Third moment. Reason progresses in measured fashion towards an in-depth intellection. Therefore it has this moment of being a quest for that which is going to be intellectively known. This moment of quest can lead to a mistake which it is necessary to root out. I have already hinted at it before. The fact is that we are not dealing with the quest for an intellection which we still do not possess; we are rather dealing with a proper mode of intellection, viz. the quest itself, quest or search as a mode of intellection. Reason is formally intellectus quaerens, i.e., inquiring intellection. It is inquiring itself as a mode of intellection. Reason is only a mode of intellection; it is not intellection pure and simple. Reason is formally and structurally a quest or search, because reason is intellection of the real insofar as the real gives us pause to think. Now, to intellectively know what gives us pause to think and is giving us pause to think, is the very essence of the search. Reason, then, is formally and structurally a "search". Thus to reason there pertains essentially not just the moment of depth and the moment of measuring, but also {61} its inquiring character. On this point philosophers have usually gone astray. What is this formal mode of intellectively knowing in the inquiring sense? I shall begin responding to this question by pointing out some essential aspects of the intellective search.

A) Above all, reason is dynamic. The matter is clear: reason is progression, and while not all movement is progression, nonetheless all progression is movement. Therefore reason has a formally dynamic structure. And it is essential to emphasize this. Reason is not just a system which is articulated in the nature of a principle and a canon, as for example in the demonstration of a theorem. This type of demonstrative system is, as we shall see, the result of reason, but not what formally comprises reason. Reason is a progression; and the principle and canon of reason are the principle and canon of searching, of the search for reality in depth. If reality were totally and completely apprehended in primordial apprehension, there would be no need to speak of reason. Intellection is not inquiring reason because reality is intrinsically articulated in a fundamental form, but because this fundamental articulation, precisely by virtue of finding itself only in depth, must be an articulation which is sought after. It is not enough for us to move within the field of reality; rather, we must progress in depth beyond the field. The difference between what is on this side of the field and its ultimate nature is the difference which makes the dynamic moment a progression of reason. It is this progression which has a canonic principle.

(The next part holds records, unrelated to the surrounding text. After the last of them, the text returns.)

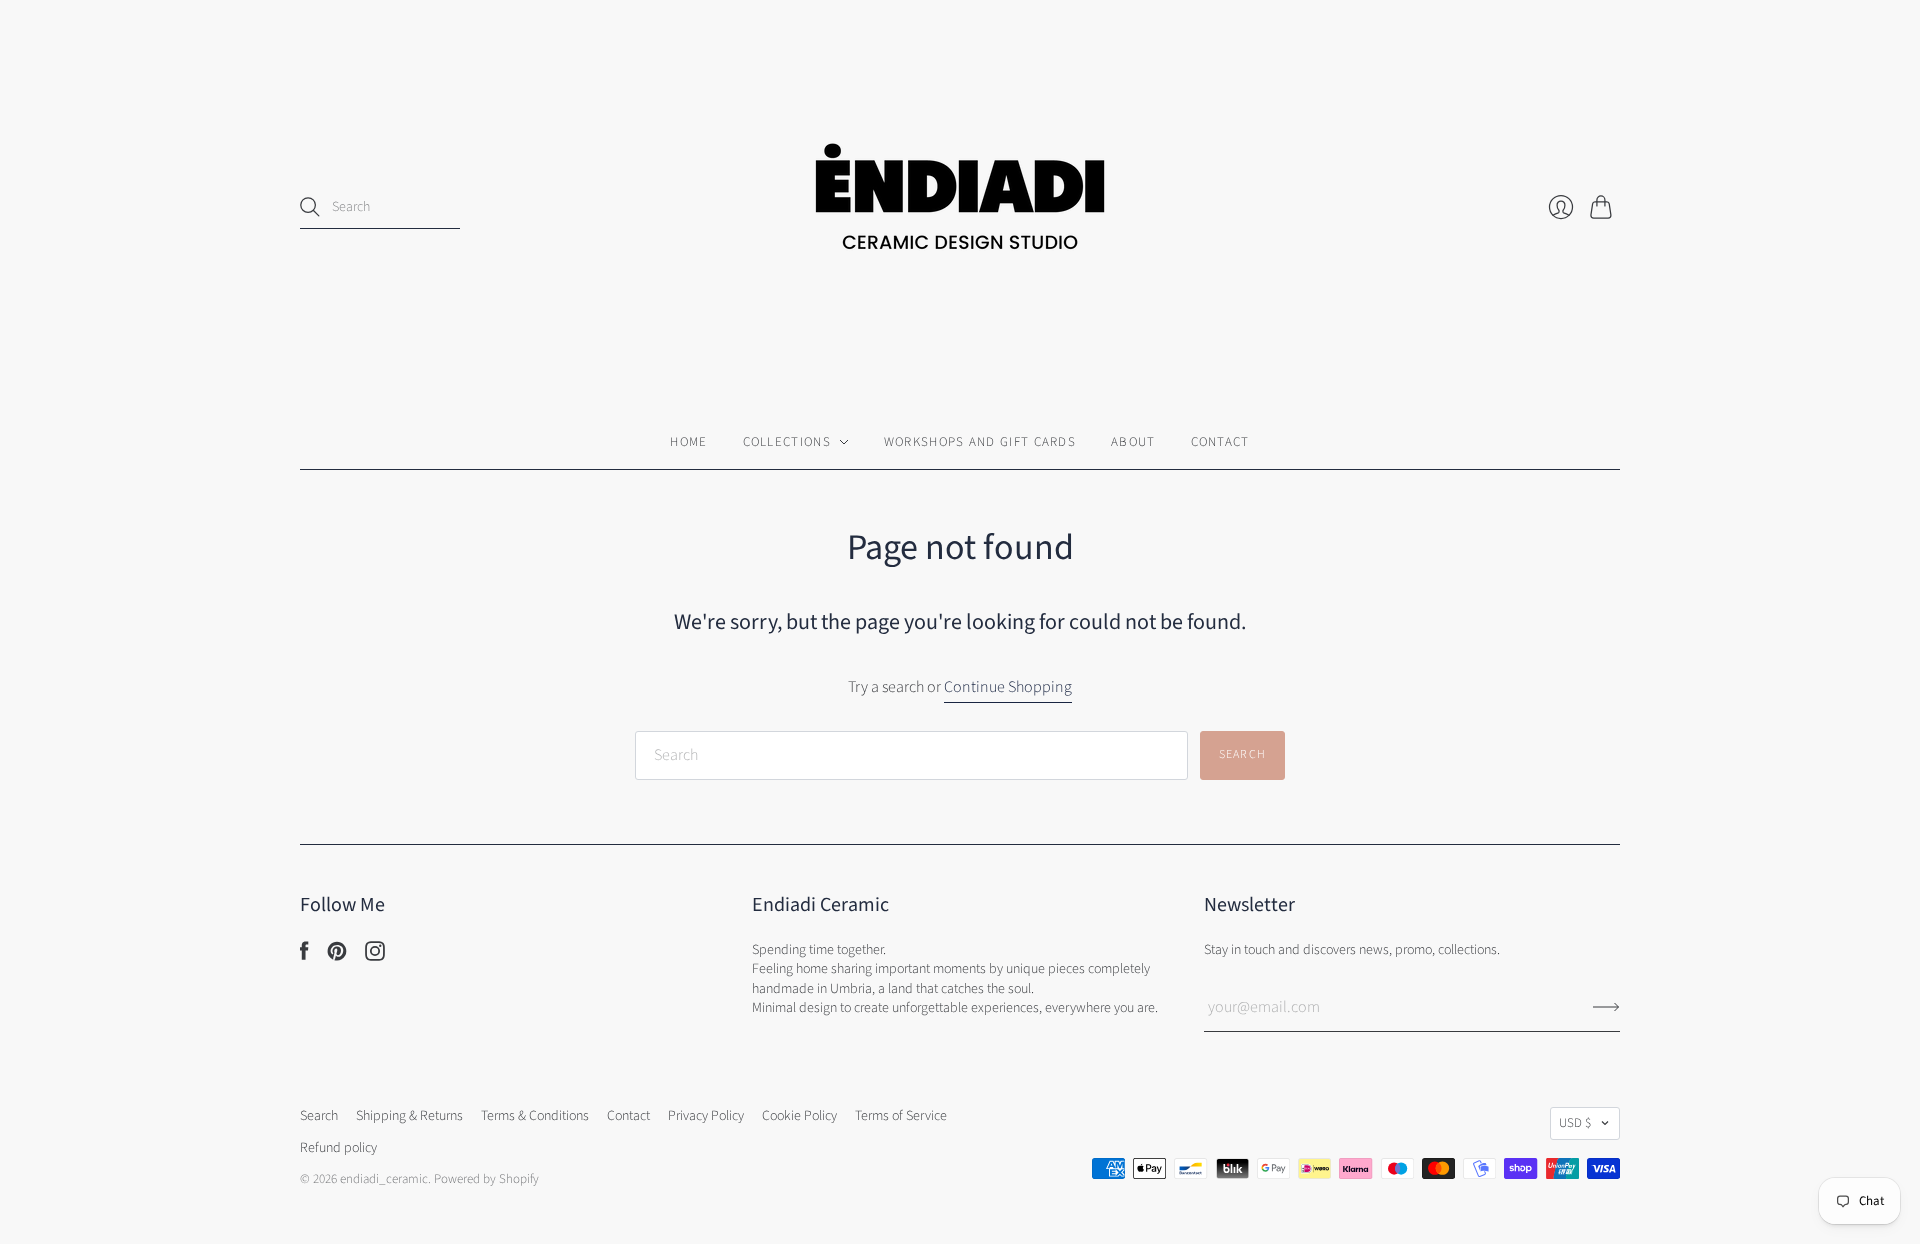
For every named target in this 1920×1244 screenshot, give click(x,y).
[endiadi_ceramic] (960, 207)
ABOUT (1133, 442)
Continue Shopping (1008, 687)
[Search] (310, 207)
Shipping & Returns (409, 1116)
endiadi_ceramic (384, 1179)
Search (319, 1116)
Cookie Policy (799, 1116)
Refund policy (338, 1148)
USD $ (1575, 1123)
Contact (628, 1116)
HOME (688, 442)
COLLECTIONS (787, 442)
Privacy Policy (706, 1116)
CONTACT (1220, 442)
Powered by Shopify (486, 1179)
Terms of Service (901, 1116)
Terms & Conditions (535, 1116)
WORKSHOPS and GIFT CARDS (980, 442)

B) This canonic principle is not proper to just any progression, but only to one which is formally intellective; it is an inquiring progress, and the canonic principle is the principle of inquiry. The canonic principle is {62} formally a canonic principle of intellective search. Therefore this principle is not the canonic representation of the real. The canon does not measure the real in such a way that anything falling outside the scope of what the canon presents is declared non-real. The canon does not measure the real as representation, but on the contrary as a "direction" of search. Therefore it can happen, and in fact does happen—perhaps most of the time, as in the examples previously cited—that the real actually encountered is not like real things intellectively known in the field sense and presented in the canon. Nonetheless, the canon does not cease to function as a canon, since it is precisely by being directed by that representation that the thinking intellection is able to find diverse realities in it. The canon is directional. Only by going to seek bodies is it that reason has been able to intellectively know something "material" which is not "corpuscular". Reason is the directionality of a progression. To be sure, there would be no direction without representation; without intellection of bodies there would be no direction for searching beyond the field. But this representation does not consist in being the norm or measure of what, in fact, is real; but rather in being the direction of an in-depth search. All searching has a precise direction determined by a previous representation. To search is to go while opening for oneself a path in the light of the direction which has been marked out for us by what has already been presented. Reason is not a quiescent system of articulated strata, but a system of inquiry; it is directional reason. Reason is above all the direction of an in-depth search.

C) Reason as search is not just directional; by virtue of being so it is constitutively provisional. This is the provisionality of reason. Reason is always subject to possible canonic "readjustments" or "renovations", which by virtue of being so {63} are rational readjustments or renovations. Such readjustment clearly concerns the content of what is presented in the canon, regardless of the nature of this presentation, which may not necessarily be a visual image. But when all is said and done, the essential part of the matter is that the readjustment not only remakes the content of what is presented as real, but also the very direction of all subsequent search, of all subsequent reason; hence it is that the direction of reason is always provisional. Provisional does not mean that it is false; that is another question with which we shall deal later. Rather, it means that even if true, it is a truth which by its very nature will be not necessarily derogated, but superceded. The nature of this superceding depends upon the individual case. But it will always be the case that what is superceded, precisely because of its nature, is formally provisional.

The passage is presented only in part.